Figure 4. Age of paper at download minus age of paper at citation. The negative region of the graph is papers that were downloaded first, then cited; the peak around zero is papers that were both downloaded and cited within the same short interval, and the positive region is papers that were downloaded after being cited.


 
 
 
 

This double inducement -- (i) from experience as a user, able to fully cite-navigate some papers but unable to do so with other papers because they had not yet been archived in a form that could be citation linked, and (ii) from experience as an author, learning of unsuccessful attempts to cite-navigate through one's work via citation links -- should help to accelerate and focus changes in author practises that will in turn ncrease the ratio of useable documents even while OpCit is still working directly on extending the reference link extraction tools beyond the immediately linkable subset in the current corpus.
 

4.6 Optimizing the Deposit Procedures and Formats of 4.6.

4.7 Upgrading the Citation-Navigating Capabilities of 4.7.

The developments in 4.3-4.5 also feed back on 4.1, the author self-archiving procedure, which can be continuously upgraded and optimized in accordance with what proves to be best for the success of 4.3-4.5. The high level of use of the LANL archive will help to accelerate convergence on author practices and standards that are optimal for the user community. Similarly, developments in 4.5 will lead to upgrades of the user interface and its capabilities (4.2).
 

4.8 Informetric analysis of citation and usage: the digital embryology of knowledge.

A citation-linked online literature makes new forms of usage (Carr et al. 2000) and impact analysis possible that will not only enable us to better understand, predict and direct developments in this new medium, but it will permit much finer-grained monitoring and analysis of the online evolution of our digitized knowledge (Figure 4).

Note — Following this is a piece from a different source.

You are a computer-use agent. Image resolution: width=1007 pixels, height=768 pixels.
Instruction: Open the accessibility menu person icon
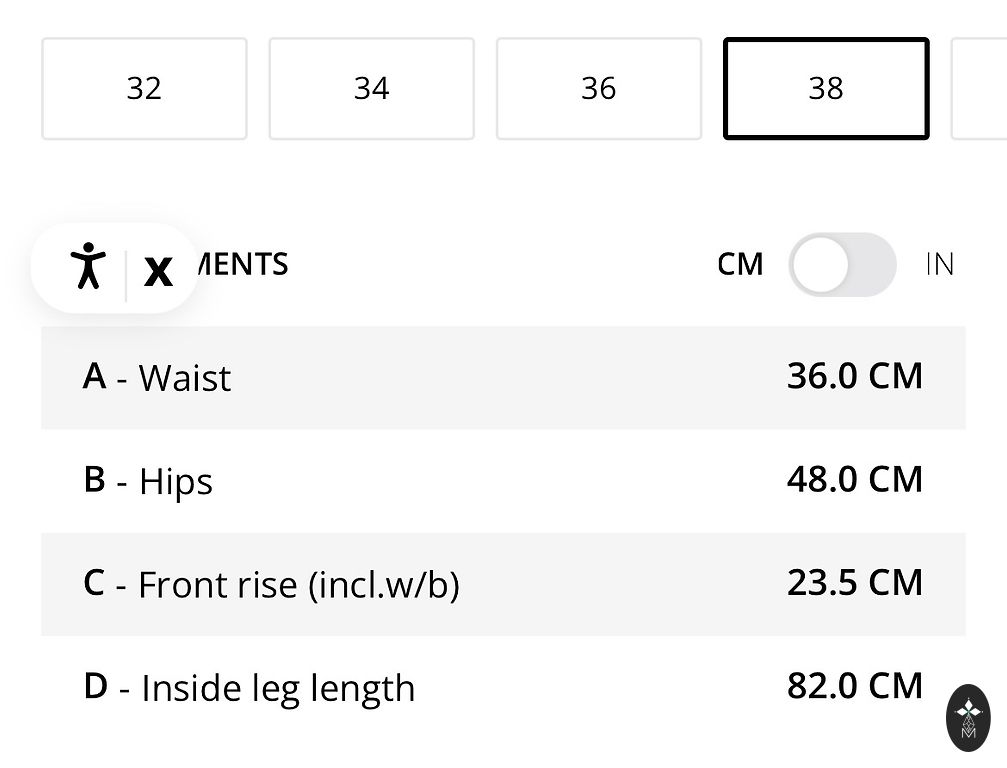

For example, author-end citation patterns are being analyzed to determine the scope of the LANL Archive: What proportion of citations point to current papers that are in LANL? what proportion to current papers that are not in LANL? or to papers that pre-date LANL (Table 1)? to books? to papers in their unrefereed preprint form? to papers in their final published form (Figure 5)? how do these patterns change as the Archive's holdings grow, as its user-base grows, as its years of coverage grow?
 
 

Table 1. LANL Citations to pre-LANL ("Antique") Papers


 
 

Figure 5. Citations to papers with and without journal reference (Hep-th 1998-2000).
 


 
 

Reader-end citation-based navigation patterns are being analyzed to determine how Open Archives are used. This is entirely new informetric territory, because citation searching could only be done off-line until now, so there was no automatic way to analyze how readers actually go about it. Such data will be used to provide feedback for optimizing the features of the Eprints interface (4.2), to monitor and document open archiving and citation navigating practises, and to chart the course of both knowledge creation and use along the entire scholarly skywriting continuum(Figure 6).
 
 

Figure 6. Download Frequency vs. Citation Frequency Across Time: After the initial download peak, the (eventually) more highly cited papers show higher and more sustained download frequency.
 


 
 

5.0 Some Metadata Considerations

Although LANL is an Archive of unprecedented scope, covering a substantial specific technical literature, OpCit's primary objective is not to create an ultimate hypertext software resource, but rather to develop a family of generic tools based on current proposals in the metadata area (Lassila & Swick 1999, Van de Sompel & Lagoze 2000) which can be applied to LANL as well as to other Open Archives -- research, academic or commercial - that can benefit from this immediate functionality. The effect should be (i) to enhance substantially the power, scope and utility of the LANL Archive itself, (ii) to help solve online open archiving's prima facie problems of scale, compatibility and universality, (iii) to demonstrate, shape and focus user practices, and (iv) to hasten the growth and development of this unique and powerful new way of accessing, using and analyzing the use of the scholarly/scientific literature.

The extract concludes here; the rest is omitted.